» Text extract

Feasting Wines

Nov 18, 2012 | Blog

It is about to begin, the long, hedonistic march through the holidays, beginning with Thanksgiving.

No other time of year inspires such passion for the grape. The great Champagne houses of France, for example, tally roughly half their annual sales in the United States between Thanksgiving and New Year’s Day. In the coming weeks the wine enthusiast and casual sipper alike will be barraged with suggestions and recommendations; well-intentioned advice meant to guide them to just the right wine no matter the occasion.

If you love wine, if you drink wine, if you might possibly make a gift of wine, you are in the crosshairs. Everyone in the wine business wants you.

This is especially true in the run-up to the Thanksgiving feast, which is the most wine friendly of all the traditional holidays. That’s because a roast turkey, the staple of Thanksgiving tradition, is extremely versatile – an excellent match with either red or white wine.

What’s more, the combination of sweet (cranberry sauce, candied sweet potatoes) and savory (earthy stuffing, gravy, mashed or roasted potatoes) side dishes open up endless possibilities for pleasing wine pairings. Which brings me to my most important point on the subject of wine selection for the Thanksgiving feast: Don’t be afraid to serve the wines you like because, in most cases, you will find that it works.

That goes against the conventional wisdom that for years has held that Beaujolais, the fruity red wine of southern Burgundy, is the perfect accompaniment to Thanksgiving. Beaujolais is a good choice, the safe choice, but certainly not the only choice.

In my humble opinion, serving multiple wines at once, both red and white and occasionally sparkling, is the only way to fully address the diverse flavors and aromas presented by the traditional Thanksgiving feast. With that in mind, I offer a few suggestions and recommendations based upon my experience as the wine source for more family gatherings at the Thanksgiving table than I care to remember.

» Supplied information
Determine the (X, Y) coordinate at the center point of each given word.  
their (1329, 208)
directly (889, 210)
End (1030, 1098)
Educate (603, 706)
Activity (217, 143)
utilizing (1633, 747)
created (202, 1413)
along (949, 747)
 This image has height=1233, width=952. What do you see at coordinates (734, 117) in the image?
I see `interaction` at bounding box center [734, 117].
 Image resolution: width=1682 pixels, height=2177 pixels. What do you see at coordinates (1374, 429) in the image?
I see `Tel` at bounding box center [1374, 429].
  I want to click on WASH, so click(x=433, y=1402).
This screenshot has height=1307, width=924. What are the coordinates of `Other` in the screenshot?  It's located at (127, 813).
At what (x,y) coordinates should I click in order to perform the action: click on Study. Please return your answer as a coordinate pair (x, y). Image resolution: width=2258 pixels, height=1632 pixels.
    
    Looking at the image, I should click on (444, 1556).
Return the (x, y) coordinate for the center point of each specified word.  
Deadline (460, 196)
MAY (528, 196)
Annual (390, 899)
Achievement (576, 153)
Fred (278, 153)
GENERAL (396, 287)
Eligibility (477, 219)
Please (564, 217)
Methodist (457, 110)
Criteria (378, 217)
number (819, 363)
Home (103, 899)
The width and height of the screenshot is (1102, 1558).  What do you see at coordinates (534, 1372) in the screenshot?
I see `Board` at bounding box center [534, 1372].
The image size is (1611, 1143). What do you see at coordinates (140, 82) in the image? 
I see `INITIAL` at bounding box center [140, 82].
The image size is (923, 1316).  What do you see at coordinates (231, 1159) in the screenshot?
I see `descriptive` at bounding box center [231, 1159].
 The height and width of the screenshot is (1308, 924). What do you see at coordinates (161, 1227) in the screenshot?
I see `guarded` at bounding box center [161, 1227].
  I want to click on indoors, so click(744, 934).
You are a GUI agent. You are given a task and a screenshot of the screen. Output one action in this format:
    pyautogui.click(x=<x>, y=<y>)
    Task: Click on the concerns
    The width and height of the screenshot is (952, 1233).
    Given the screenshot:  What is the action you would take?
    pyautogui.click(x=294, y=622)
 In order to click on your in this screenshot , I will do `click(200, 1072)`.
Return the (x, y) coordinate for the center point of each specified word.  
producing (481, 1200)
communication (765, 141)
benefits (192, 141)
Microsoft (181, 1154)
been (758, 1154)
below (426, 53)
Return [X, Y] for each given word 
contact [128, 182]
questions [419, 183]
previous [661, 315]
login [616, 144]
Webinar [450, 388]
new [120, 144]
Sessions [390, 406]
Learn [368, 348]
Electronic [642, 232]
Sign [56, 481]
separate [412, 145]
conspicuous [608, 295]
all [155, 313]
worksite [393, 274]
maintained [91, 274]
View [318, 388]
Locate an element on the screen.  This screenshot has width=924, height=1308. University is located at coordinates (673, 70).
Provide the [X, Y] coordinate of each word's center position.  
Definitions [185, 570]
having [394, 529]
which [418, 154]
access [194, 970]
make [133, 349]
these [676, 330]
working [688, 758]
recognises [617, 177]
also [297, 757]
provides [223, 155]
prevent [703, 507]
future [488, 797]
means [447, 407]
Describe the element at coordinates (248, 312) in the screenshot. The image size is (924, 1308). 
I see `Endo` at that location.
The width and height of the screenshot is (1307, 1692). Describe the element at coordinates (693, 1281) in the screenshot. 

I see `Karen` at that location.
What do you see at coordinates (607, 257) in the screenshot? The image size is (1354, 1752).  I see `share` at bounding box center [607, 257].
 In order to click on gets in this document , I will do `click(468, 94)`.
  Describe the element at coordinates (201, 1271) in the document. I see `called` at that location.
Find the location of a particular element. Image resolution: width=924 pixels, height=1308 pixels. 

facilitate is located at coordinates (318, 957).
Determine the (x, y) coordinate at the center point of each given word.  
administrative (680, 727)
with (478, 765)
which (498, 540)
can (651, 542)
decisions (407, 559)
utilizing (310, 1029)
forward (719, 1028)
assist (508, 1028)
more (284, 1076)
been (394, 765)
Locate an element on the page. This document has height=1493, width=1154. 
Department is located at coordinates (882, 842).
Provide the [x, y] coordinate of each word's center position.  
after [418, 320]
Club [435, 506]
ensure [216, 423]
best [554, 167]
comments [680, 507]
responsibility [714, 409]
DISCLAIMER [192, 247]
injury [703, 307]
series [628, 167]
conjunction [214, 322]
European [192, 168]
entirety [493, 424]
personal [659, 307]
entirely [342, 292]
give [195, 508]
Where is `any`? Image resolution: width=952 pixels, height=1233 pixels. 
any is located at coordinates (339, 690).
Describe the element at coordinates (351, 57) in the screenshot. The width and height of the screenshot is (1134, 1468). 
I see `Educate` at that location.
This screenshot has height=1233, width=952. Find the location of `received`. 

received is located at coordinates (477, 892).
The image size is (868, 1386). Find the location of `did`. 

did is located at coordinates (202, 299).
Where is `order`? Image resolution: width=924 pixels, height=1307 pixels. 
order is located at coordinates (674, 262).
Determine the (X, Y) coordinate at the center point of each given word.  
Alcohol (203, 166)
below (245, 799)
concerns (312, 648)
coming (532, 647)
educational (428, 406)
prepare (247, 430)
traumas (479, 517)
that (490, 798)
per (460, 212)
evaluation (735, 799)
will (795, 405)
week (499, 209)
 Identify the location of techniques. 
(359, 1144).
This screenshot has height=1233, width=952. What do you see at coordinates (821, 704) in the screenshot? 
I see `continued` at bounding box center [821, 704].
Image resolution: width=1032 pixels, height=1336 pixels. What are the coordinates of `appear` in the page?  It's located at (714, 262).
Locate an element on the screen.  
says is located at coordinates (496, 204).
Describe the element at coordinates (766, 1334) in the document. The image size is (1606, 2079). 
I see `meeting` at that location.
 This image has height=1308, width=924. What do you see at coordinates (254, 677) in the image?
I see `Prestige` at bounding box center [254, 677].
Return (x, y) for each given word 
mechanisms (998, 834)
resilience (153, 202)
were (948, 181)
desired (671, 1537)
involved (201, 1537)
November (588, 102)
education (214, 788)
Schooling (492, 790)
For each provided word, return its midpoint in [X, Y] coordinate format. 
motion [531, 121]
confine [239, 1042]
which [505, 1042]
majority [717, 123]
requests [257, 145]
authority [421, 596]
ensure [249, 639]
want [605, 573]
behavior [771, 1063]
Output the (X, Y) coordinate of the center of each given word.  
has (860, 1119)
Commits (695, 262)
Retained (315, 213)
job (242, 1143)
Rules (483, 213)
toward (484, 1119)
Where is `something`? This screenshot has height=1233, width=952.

» To be done
1) Answer these questions from the wine blog post:
(a) What share of their annual sales do the great Champagne houses of France tally in the United States between Thanksgiving and New Year's Day?
(b) Why does the post call roast turkey extremely versatile?
(c) Which wine has conventional wisdom long held to be the perfect accompaniment to Thanksgiving?
2) Carry the wine blog post forward from its final sentence.
The rows are separate material with no connection to the wine blog post.

» Set of answers
1)
(a) Roughly half.
(b) It is an excellent match with either red or white wine.
(c) Beaujolais, the fruity red wine of southern Burgundy.

2)
SPARKLING WINE

Thanksgiving is not the occasion for expensive Champagne or domestic bubbly of that ilk. At the Thanksgiving feast I serve bubbly as an aperitif or with dessert, and occasionally during the meal. Prosecco from Italy and cava from Spain are ideal in this circumstance. These are delicious sparkling wines that are affordable and thus perfect for a crowd of any size.

Cava, the traditional sparkling wine of Spain, has been on the rise in recent years due to ongoing improvements in quality combined with affordability. The Segura Viudas Brut Cava Reserva Heredad, Spain ($20) is especially attractive because it’s delicious and beautifully packaged in a uniquely shaped bottle with metal trim. The current release won a gold award at the recent Sommelier Challenge wine competition. Other cava awarded honors by the sommeliers: Freixenet Elyssia Pinot Noir Brut Cava, ($18) and Vilarnau Brut Cava ($15).

Prosecco, too, has enjoyed renewed interest tied to improving quality and affordability. Produced in Italy’s Veneto region just outside of Venice, Prosecco is usually made in a brut or extra dry style, lending itself nicely to the sweet and savory nuances of the Thanksgiving feast. These three are all excellent selections for the price, and all were honored with medals at the Sommelier Challenge: Cupcake Prosecco DOC ($14), Stellina di Notte, Prosecco DOC ($14) and Voveti Prosecco DOC, ($18).

WHITE WINE

The Thanksgiving feast provides a perfect foil for Chardonnay, especially those from California that exhibit riper flavors and an oily texture. This is where the spice nuances that are a direct result of barrel fermentation and aging come into play. Thanksgiving faire is inherently spicy, often on the sweeter side, and this plays nicely with Chardonnay.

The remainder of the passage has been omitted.